View all resources that exist in the namespace.
```
  kubectl get all -n house-regression-namespace
```
Horizontal Pod Autoscaler appears in the resources list.

Expose your model to the world (load balancing)¶

Amazon EKS supports the Network Load Balancer and the Classic Load Balancer for pods running on Amazon EC2 instance nodes through the Kubernetes service of type LoadBalancer.

Tag the public subnets in your VPC so that Kubernetes knows to use only those subnets for external load balancers instead of choosing a public subnet in each Availability Zone (in lexicographical order by subnet ID):
```
kubernetes.io/role/elb = 1
```
Tag the private subnets in the following way so that Kubernetes knows it can use the subnets for internal load balancers.
```
kubernetes.io/role/internal-elb = 1
```
Important

If you use an Amazon EKS AWS CloudFormation template to create your VPC after March 26, 2020, then the subnets created by the template are tagged when they're created as explained here.
Use the kubectl expose command to generate a Kubernetes service for the deployment.
```
kubectl expose deployment house-regression-deployment -n house-regression-namespace --name=house-regression-external --type=LoadBalancer --port 80 --target-port 8080
```
- --port is the port number configured on the Load Balancer.
- --target-port is the port number that the deployment container is listening on.

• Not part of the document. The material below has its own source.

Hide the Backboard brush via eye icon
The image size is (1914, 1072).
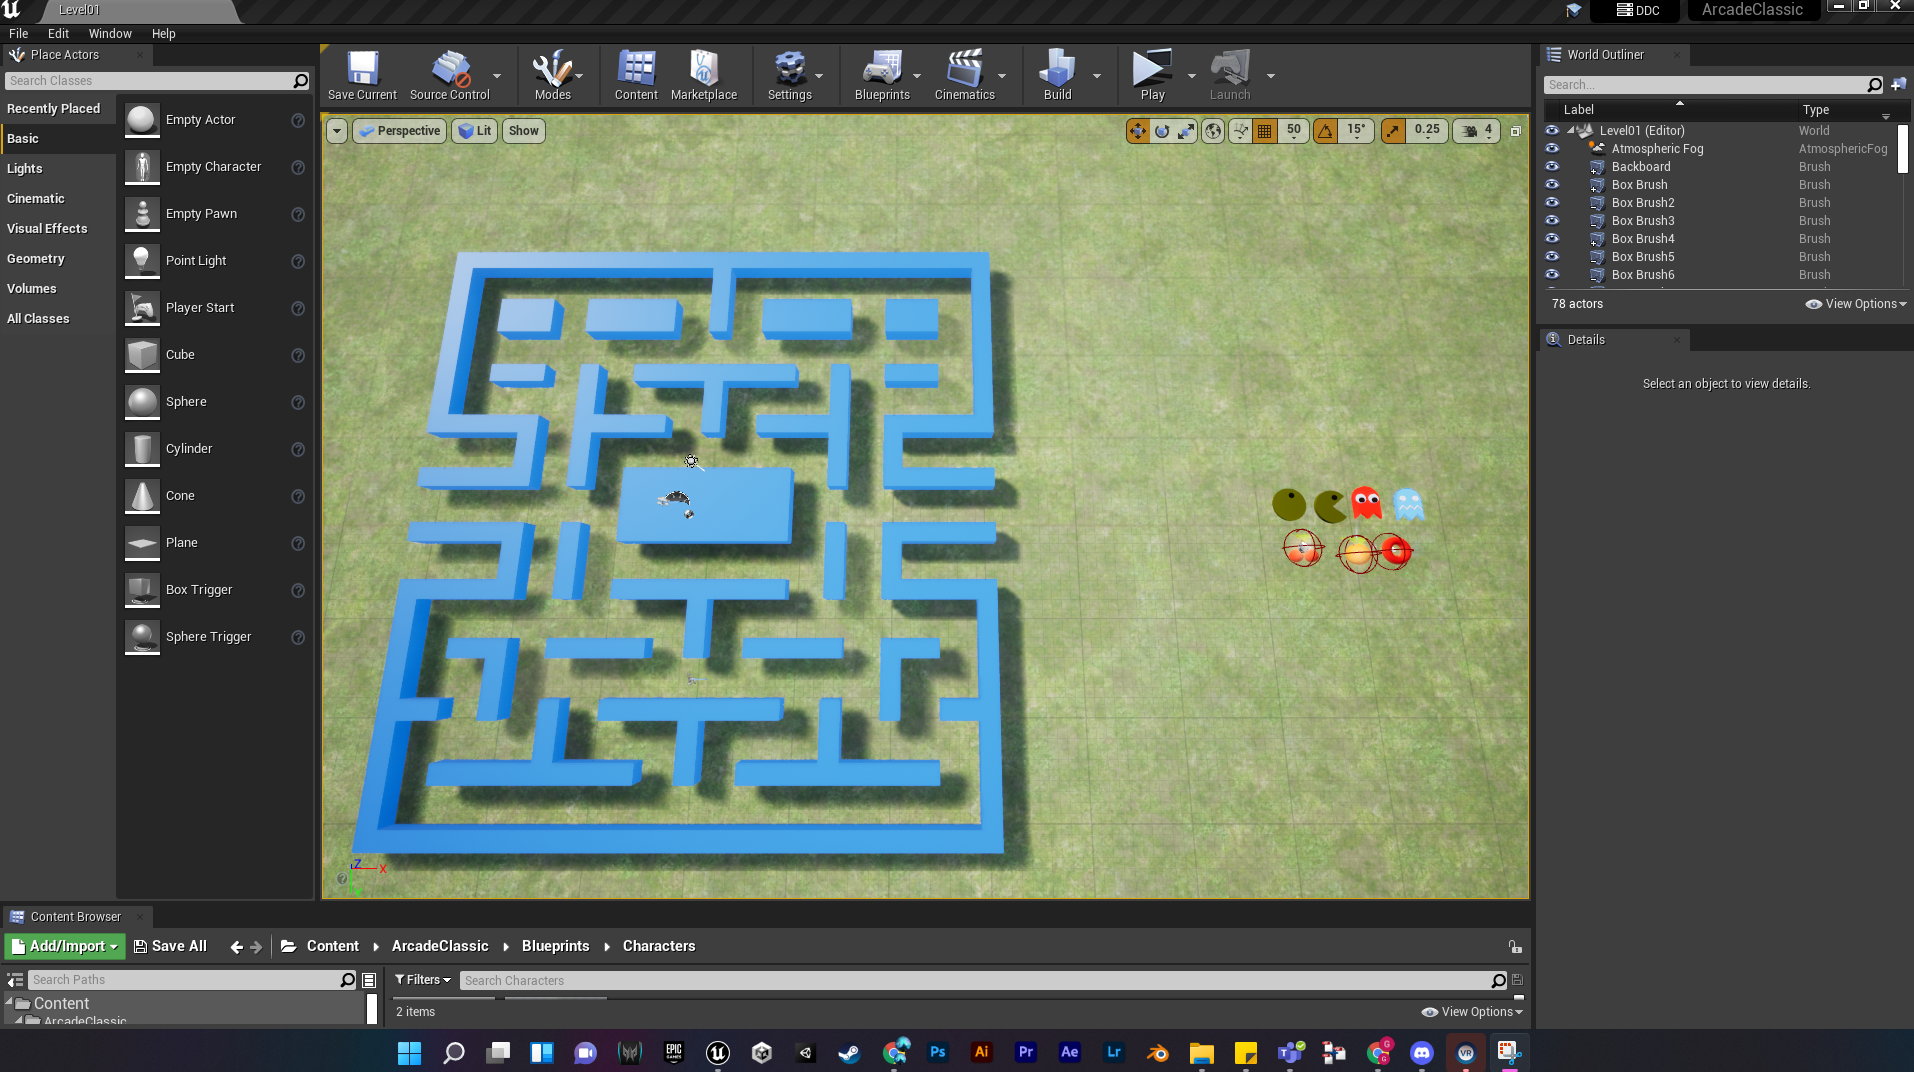point(1552,167)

Run the following command to get the service details:

kubectl get service -n house-regression-namespace

Copy the EXTERNAL_IP address.

Score your model using the EXTERNAL_IP address:

curl -X POST http://<EXTERNAL_IP>/predictions -H "Content-Type: text/csv" --data-binary @kaggle_house_test_dataset.csv

Check the service health of the external deployment you created. The scoring request is now included in the statistics.

Clean up¶

Remove the sample service, deployment, pods, and namespace:
```
kubectl delete namespace house-regression-namespace
```

Delete the cluster:

eksctl delete cluster --name house-regression

Wrap-up¶

This walkthrough described how to deploy and monitor DataRobot models on the Amazon EKS platform via a Portable Prediction Server (PPS). A PPS is embedded into Docker containers alongside the MLOps agents, making it possible to acquire the principal IT (service health, number of requests, etc.) and ML (accuracy, data drift etc.) metrics in the cloud and monitor them on the centralized DataRobot MLOps dashboard.

Using DataRobot PPSs allows you to avoid vendor lock-in and easily migrate between cloud environments or deploy models across them simultaneously.